Open wlfAI opened 2 years ago
The input size of IFRNet should be divided by 16. You can first pad the input frames, and then unpad the output frame.
class InputPadder:
""" Pads images such that dimensions are divisible by divisor """

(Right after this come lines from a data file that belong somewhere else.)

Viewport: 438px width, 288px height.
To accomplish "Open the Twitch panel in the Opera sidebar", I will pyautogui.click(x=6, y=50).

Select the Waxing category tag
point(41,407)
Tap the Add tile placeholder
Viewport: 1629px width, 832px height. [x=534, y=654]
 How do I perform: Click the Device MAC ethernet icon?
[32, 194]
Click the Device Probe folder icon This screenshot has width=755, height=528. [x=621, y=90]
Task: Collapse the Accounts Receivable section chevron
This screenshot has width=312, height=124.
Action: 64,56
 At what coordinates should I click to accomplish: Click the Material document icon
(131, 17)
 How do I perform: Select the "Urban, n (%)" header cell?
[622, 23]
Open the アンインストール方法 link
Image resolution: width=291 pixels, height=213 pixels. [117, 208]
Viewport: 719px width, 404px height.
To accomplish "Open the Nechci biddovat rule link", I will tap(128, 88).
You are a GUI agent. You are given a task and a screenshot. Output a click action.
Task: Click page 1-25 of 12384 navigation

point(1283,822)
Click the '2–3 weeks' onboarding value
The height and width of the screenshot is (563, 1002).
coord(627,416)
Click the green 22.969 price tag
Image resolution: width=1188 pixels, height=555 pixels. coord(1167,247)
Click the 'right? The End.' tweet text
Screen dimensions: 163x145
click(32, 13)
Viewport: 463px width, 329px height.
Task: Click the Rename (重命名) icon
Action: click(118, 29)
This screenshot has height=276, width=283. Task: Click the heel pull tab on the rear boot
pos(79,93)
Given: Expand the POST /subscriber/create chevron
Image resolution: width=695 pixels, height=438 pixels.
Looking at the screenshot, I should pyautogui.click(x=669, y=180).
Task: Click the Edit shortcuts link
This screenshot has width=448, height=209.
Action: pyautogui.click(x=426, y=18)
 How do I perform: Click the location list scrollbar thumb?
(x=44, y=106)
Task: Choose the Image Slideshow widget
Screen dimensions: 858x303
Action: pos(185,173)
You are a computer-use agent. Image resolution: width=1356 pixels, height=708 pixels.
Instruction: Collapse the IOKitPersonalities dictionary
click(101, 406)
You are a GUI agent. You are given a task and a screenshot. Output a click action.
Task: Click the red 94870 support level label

def __init__(self, dims, divisor):
self.ht, self.wd = dims[-2:]
pad_ht = (((self.ht // divisor) + 1) * divisor - self.ht) % divisor
pad_wd = (((self.wd // divisor) + 1) * divisor - self.wd) % divisor
self._pad = [pad_wd//2, pad_wd - pad_wd//2, pad_ht//2, pad_ht - pad_ht//2]
def pad(self, *inputs):
return [F.pad(x, self._pad, mode='replicate') for x in inputs]
def unpad(self,x):
ht, wd = x.shape[-2:]
c = [self._pad[2], ht-self._pad[3], self._pad[0], wd-self._pad[1]]
return x[..., c[0]:c[1], c[2]:c[3]]
I0 = read(I0_path)
I1 = read(I1_path)
I2 = read(I2_path)
I0 = (torch.tensor(I0.transpose(2, 0, 1)).float() / 255.0).unsqueeze(0).to(device)
I1 = (torch.tensor(I1.transpose(2, 0, 1)).float() / 255.0).unsqueeze(0).to(device)
I2 = (torch.tensor(I2.transpose(2, 0, 1)).float() / 255.0).unsqueeze(0).to(device)
padder = InputPadder(I0.shape, 16)
I0, I2 = padder.pad(I0, I2)
embt = torch.tensor(1/2).float().view(1, 1, 1, 1).to(device)
I1_pred = model.inference(I0, I2, embt)
I1_pred = padder.unpad(I1_pred)
You can refer to benchmarks/SNU_FILM.py.